117° West Spirits Is All About Malt
When Justin McCabe was finishing his PhD program in chemistry and environmental science at the University of California San Diego, he’d already been brewing beer at home for years. In 2007, as environmental science funding hit an all-time low and a case of academia burnout settled on McCabe, he began to explore career opportunities outside of policy planning and lab work.
He settled on—and fell in love with—teaching high school chemistry, but his longtime friends and home-brew guinea pigs encouraged him to open a brewery. McCabe also realized that his brewing chops put him in a good position to explore craft distilling from a new angle. Craft distillation was a much less saturated market than craft brewing in San Diego at the time, but still closely connected to the chemistry of brewing he had studied for years.

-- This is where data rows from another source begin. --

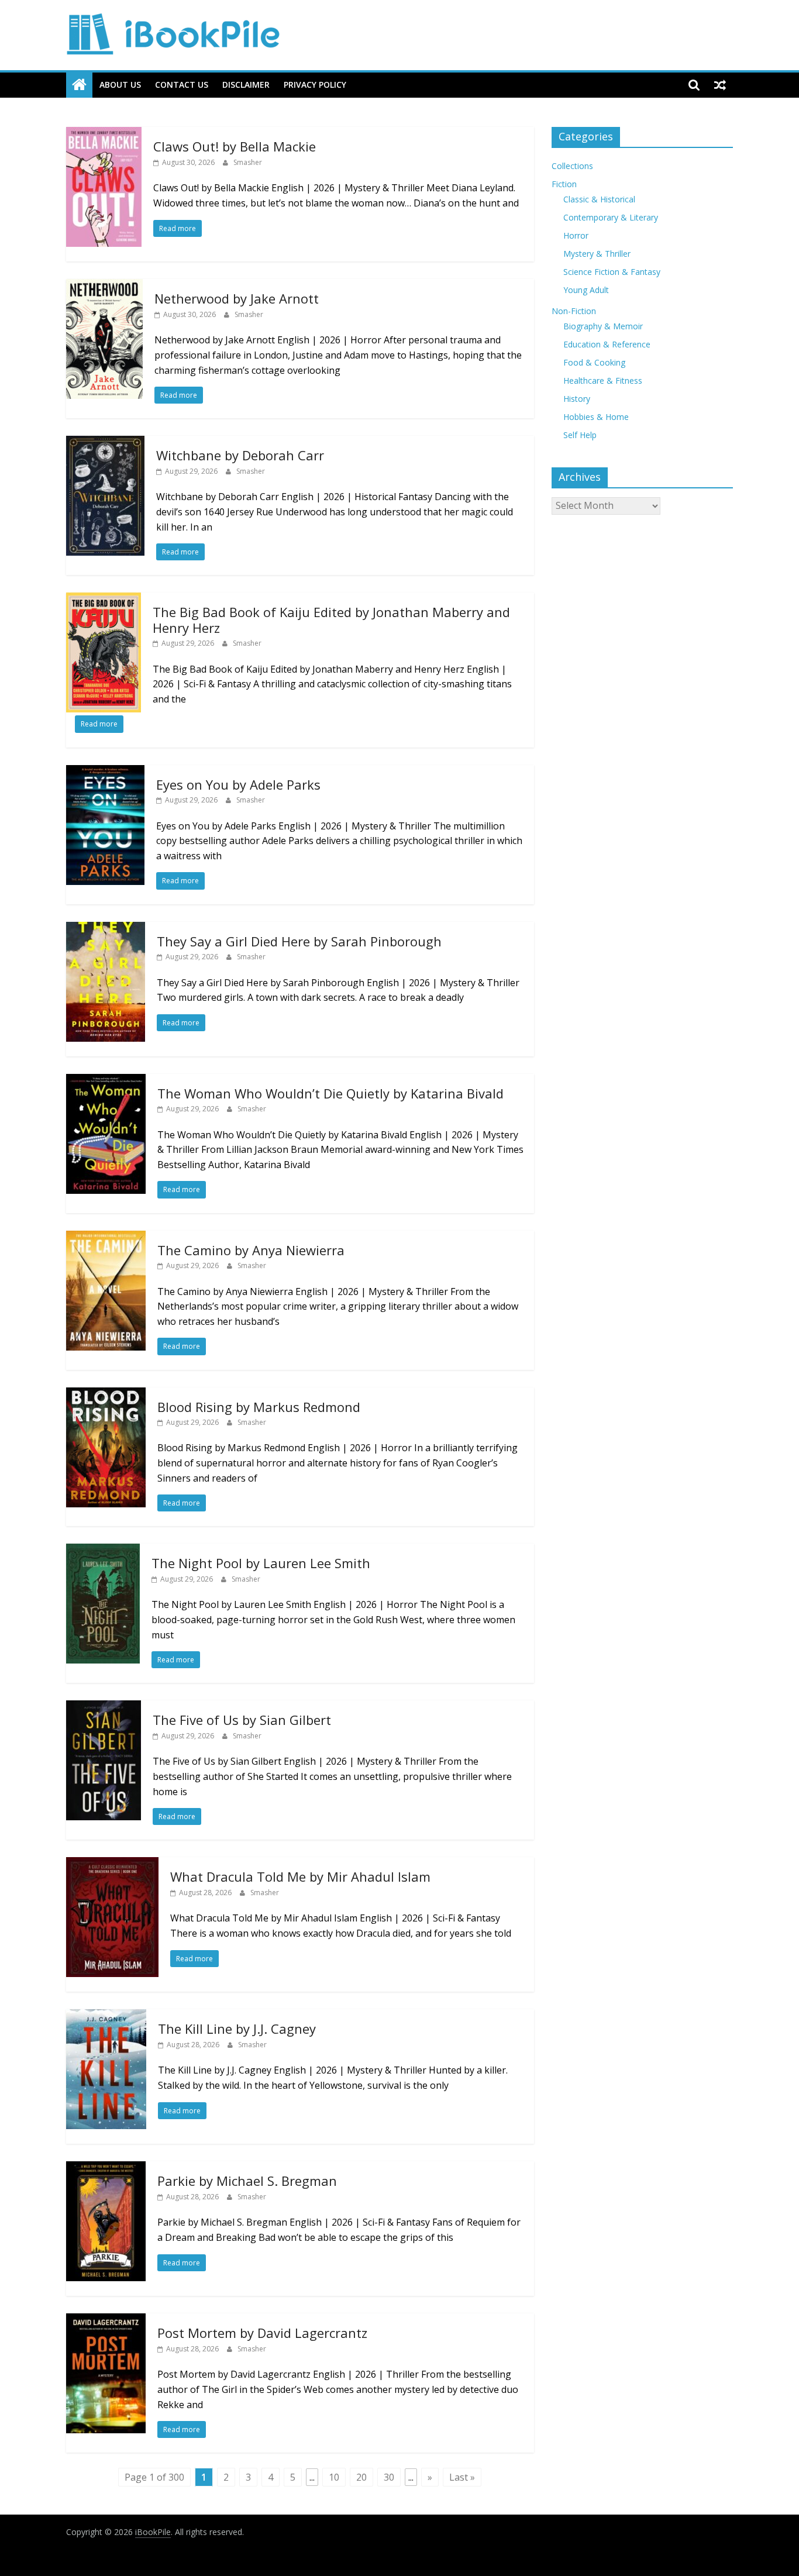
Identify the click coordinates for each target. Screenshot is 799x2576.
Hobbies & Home (596, 416)
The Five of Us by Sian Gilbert (242, 1719)
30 (389, 2477)
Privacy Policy (315, 84)
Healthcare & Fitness (602, 380)
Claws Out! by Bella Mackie (234, 146)
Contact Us (181, 84)
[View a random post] (720, 85)
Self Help (580, 434)
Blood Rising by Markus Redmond (258, 1407)
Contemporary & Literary (610, 217)
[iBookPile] (79, 85)
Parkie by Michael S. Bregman (247, 2180)
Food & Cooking (594, 362)
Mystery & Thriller (597, 253)
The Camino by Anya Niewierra (251, 1250)
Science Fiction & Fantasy (611, 271)
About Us (120, 84)
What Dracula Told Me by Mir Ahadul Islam (300, 1876)
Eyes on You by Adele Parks (238, 784)
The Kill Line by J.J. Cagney (237, 2028)
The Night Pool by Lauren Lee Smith (260, 1563)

In 2016, when California law began allowing craft distilleries to sell spirits directly from tasting rooms under the Type 74 Craft Distiller’s license, McCabe took the leap and opened 117° West Whiskey in Vista, California, outside San Diego. With friends investing, managing the books, overseeing sales, and marketing the burgeoning business, McCabe put all his energy into distillation and sourcing a particularly unique range of raw materials.
“Malt is at the center of everything we do.” - Justin McCabe
Most distillers add a small amount of malt to their raw grain as a functional ingredient, taking advantage of natural enzymes released during the malting (sprouting) process to convert the grain’s starch to sugar (you don’t need much—the basic action of an enzyme is repeated many times over, so a little goes a long way). Unlike most distillers, McCabe makes whiskies that are distilled almost entirely from a malted grain mash. This, he says, lends a sweetness and roundness to his whiskies, and a unique focus on the flavor of the malted grain. With a nod to his environmental science background, McCabe sources sustainably-grown domestic and California grain through Admiral Maltings in Alameda, California—one of the only US traditional floor maltings. McCabe likes to refer to his style of whiskey as “mash to glass.”
The proof of the pudding is, in this case, in the drinking—like the rounded, rich palate of 117° West’s Rye Malt whiskey. The two-row barley McCabe uses is distilled off the grain—so there’s no husk component in the flavors selected and condensed by the still. Using two-row barley, malted rye, and distilling off the grain is kind of like treating this whiskey to a nice spa day, and the supple, approachable flavor shows it.
Small but Mighty: The Alexandria Pot Still
McCabe’s copper Alexandria pot still, custom-built by Henry Anderson in Coleville, Washington, uses on-steam distillation—a feature that McCabe says is crucial to his spirit production. “It injects steam directly into the wash or low wines that you’re distilling,” says McCabe. “That’s what heats the wash, but the steam won’t scorch and create off-flavors, resulting in very smooth spirits, very gentle.” And while his pot still may be on the small side for some craft distilleries, it is capable of an impressive, single-pass output and a two-to-four-hour distillation cycle. The Gatling column consists of fifty-seven half-inch copper tubes, encouraging some reflux in the columns for more efficient alcohol extraction. As any distiller will tell you, these efficiencies make all the difference to small craft enterprises by supporting higher yields and lower run times.
Slow and steady wins the race in this business, and McCabe’s proudest achievements so far are keeping the lights on and the stills running for seven years and making some very good whiskey in the process. 117° West recently opened its second tasting room in Vista at the CoLab Public House, where McCabe oversees all distillery and tasting room operations, from barrel selection to cocktail creation, all while continuing to teach high school chemistry part-time.